┌──

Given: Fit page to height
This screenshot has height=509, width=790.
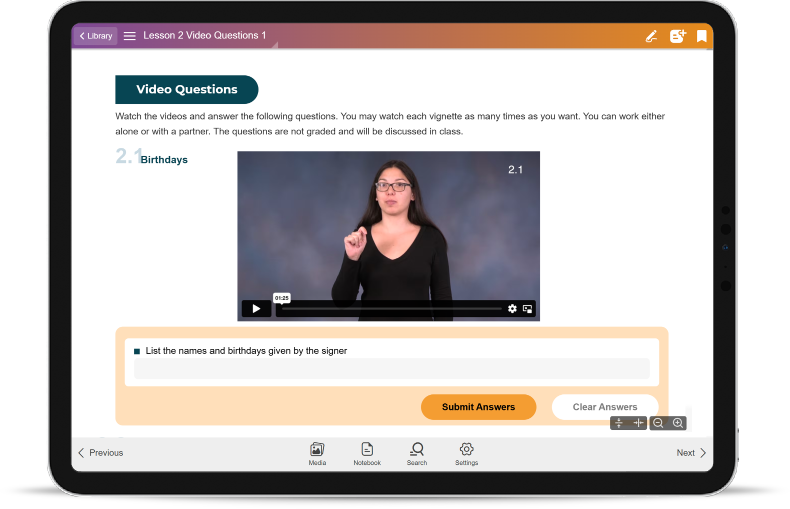Looking at the screenshot, I should [x=619, y=423].
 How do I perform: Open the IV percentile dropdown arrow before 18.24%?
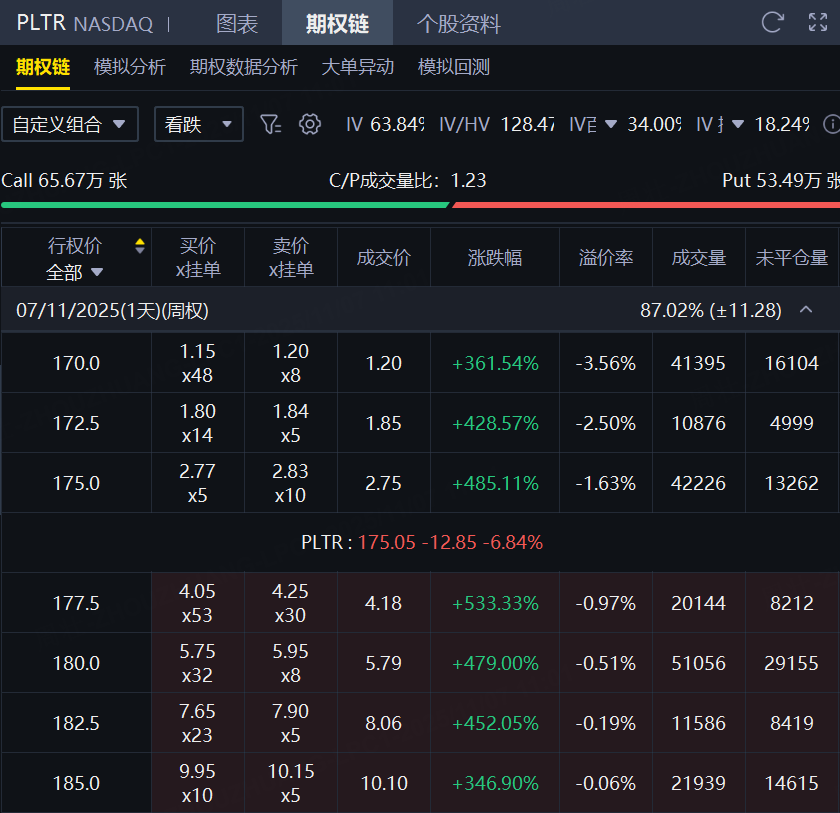click(738, 124)
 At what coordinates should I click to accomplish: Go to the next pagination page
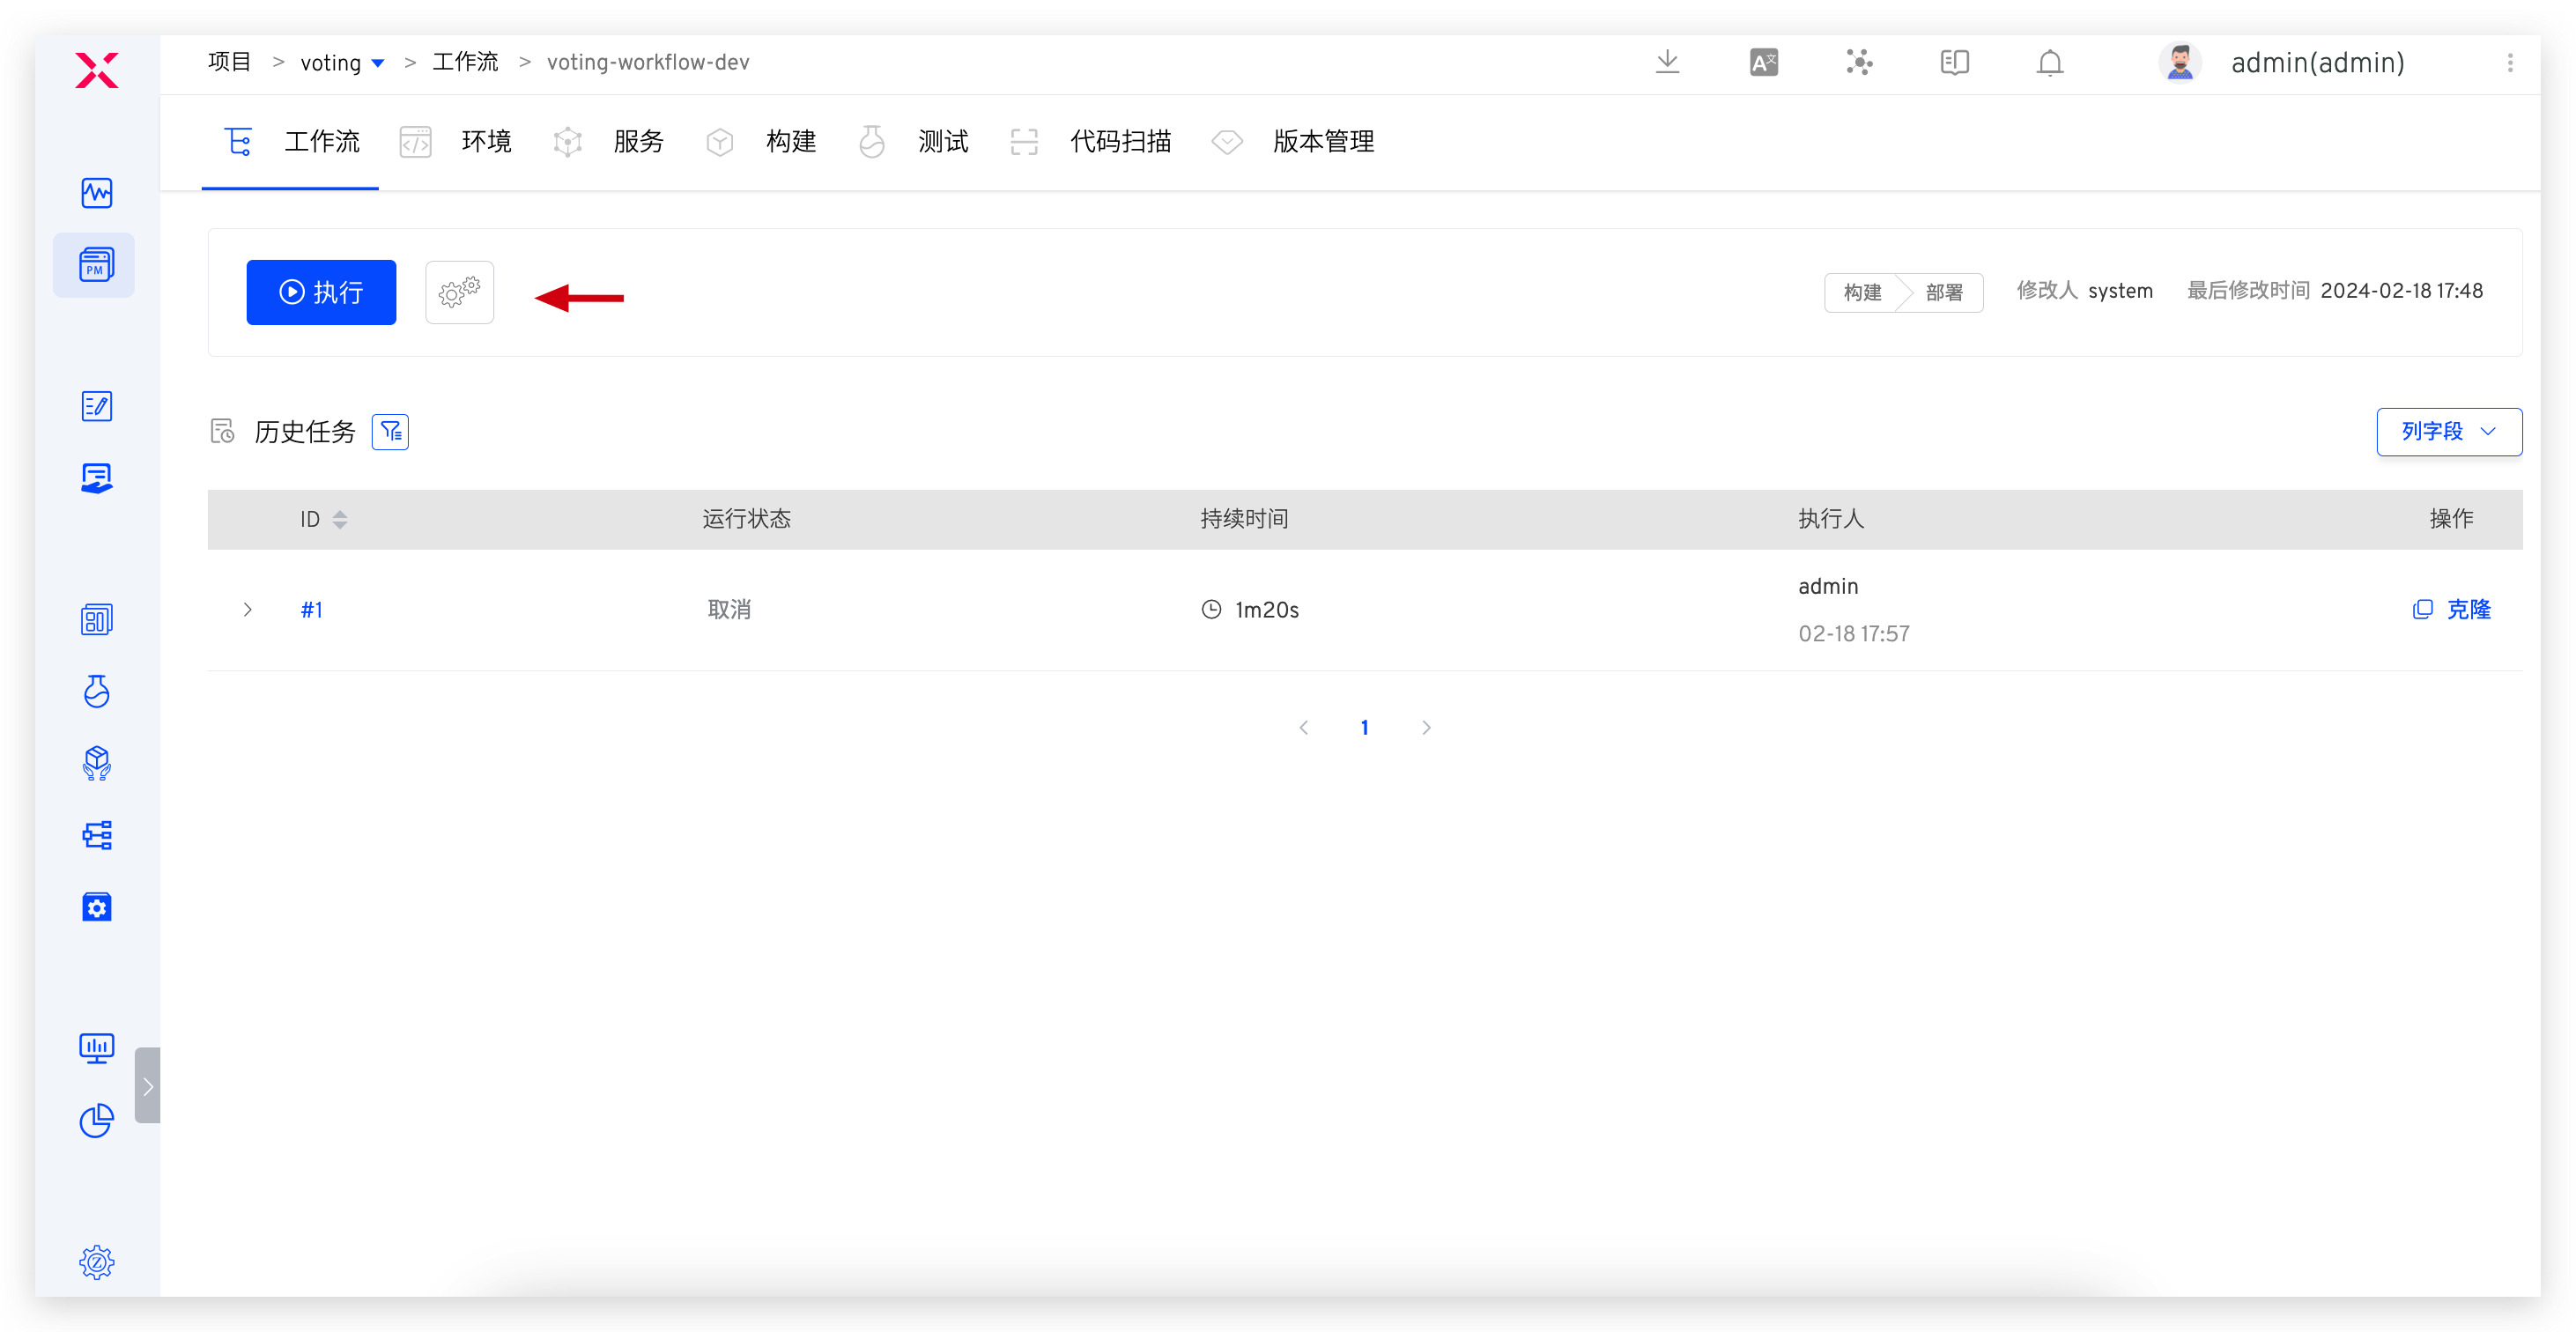pos(1426,728)
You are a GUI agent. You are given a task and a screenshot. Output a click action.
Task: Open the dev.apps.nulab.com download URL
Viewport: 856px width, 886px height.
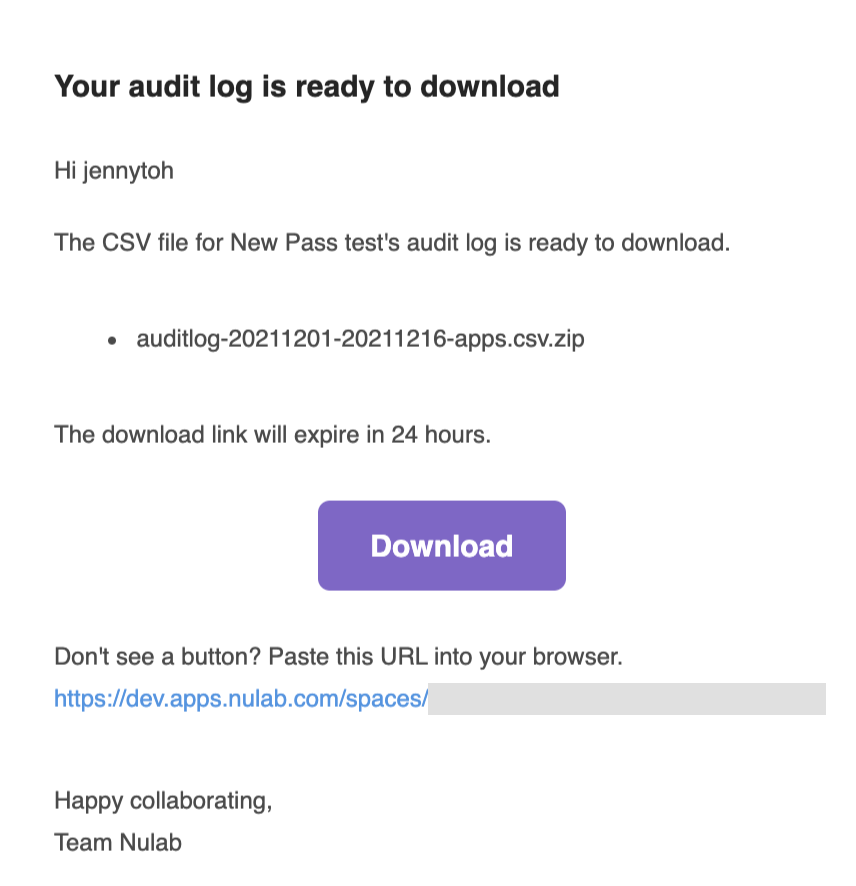click(x=240, y=699)
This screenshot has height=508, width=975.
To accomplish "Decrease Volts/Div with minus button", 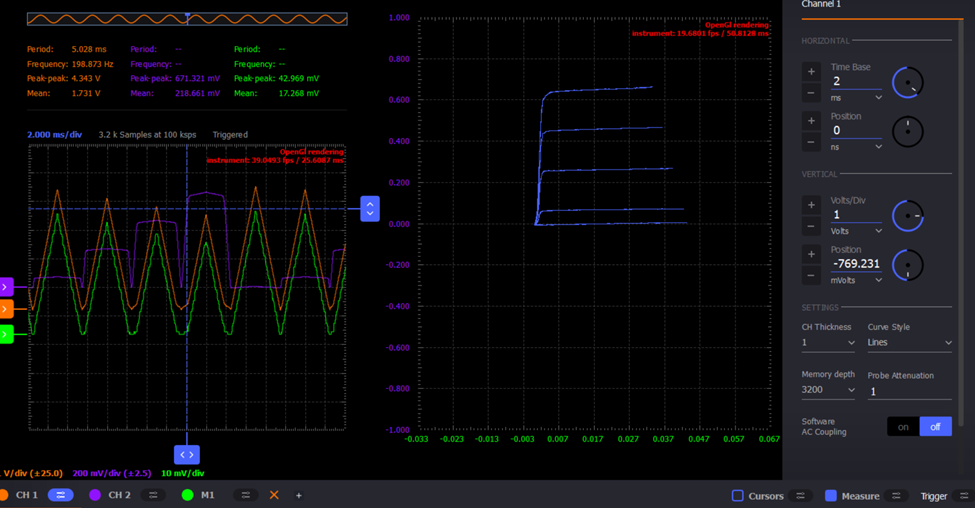I will pos(811,227).
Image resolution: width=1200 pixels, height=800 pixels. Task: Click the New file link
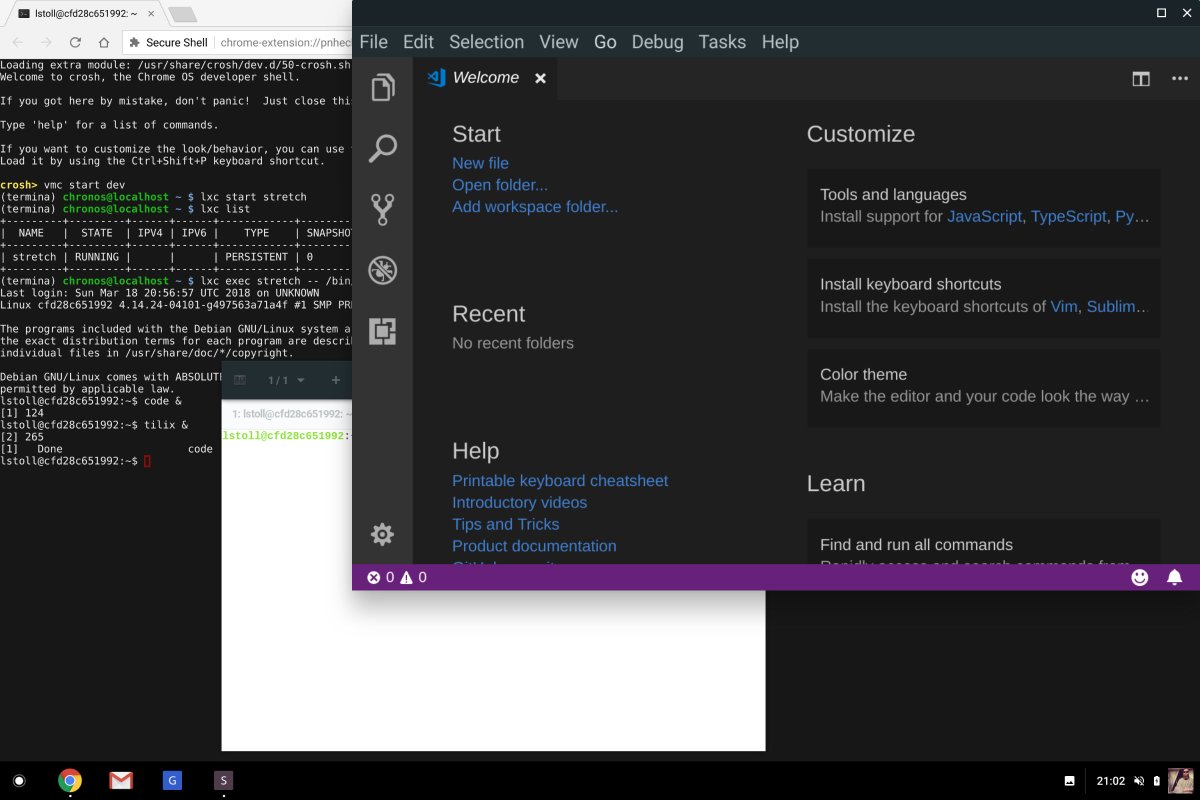(x=480, y=162)
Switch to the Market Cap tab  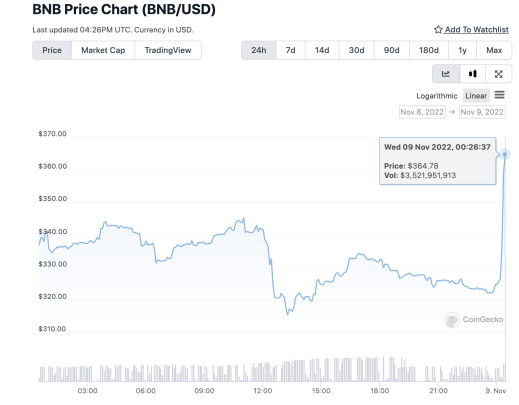tap(103, 50)
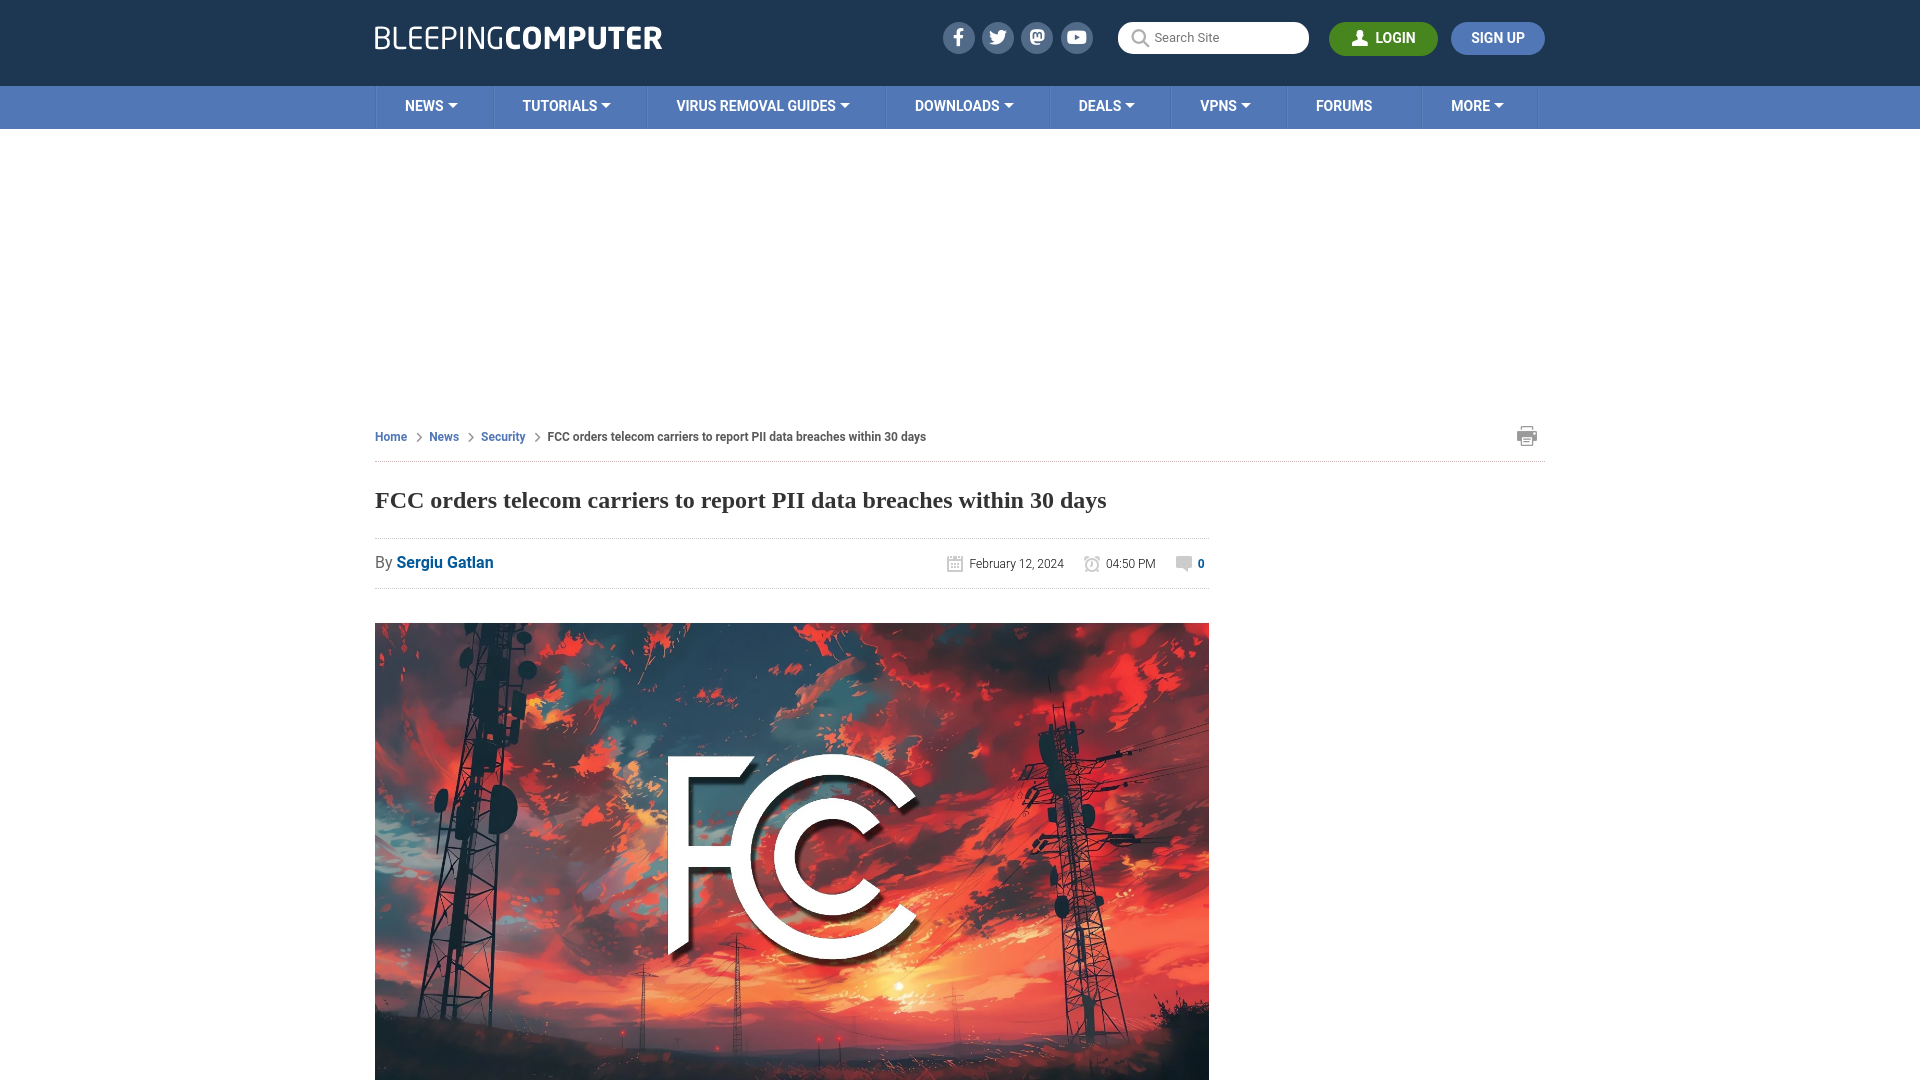Open the Twitter social icon link
1920x1080 pixels.
pos(997,37)
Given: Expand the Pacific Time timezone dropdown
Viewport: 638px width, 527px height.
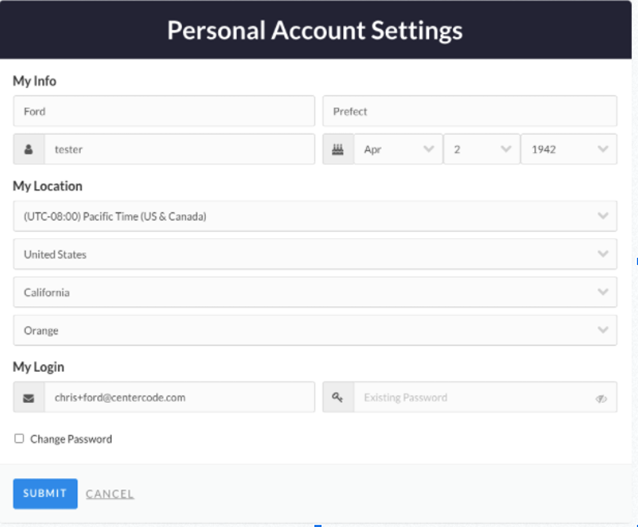Looking at the screenshot, I should (x=315, y=216).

└──

§ **Task to carry out**:
Show every line of the entries above that contains the string "pixels", matching case exactly.

§ **Worked solution**:
Image resolution: width=1200 pixels, height=800 pixels. Task: Click the New file link
1920x1080 pixels.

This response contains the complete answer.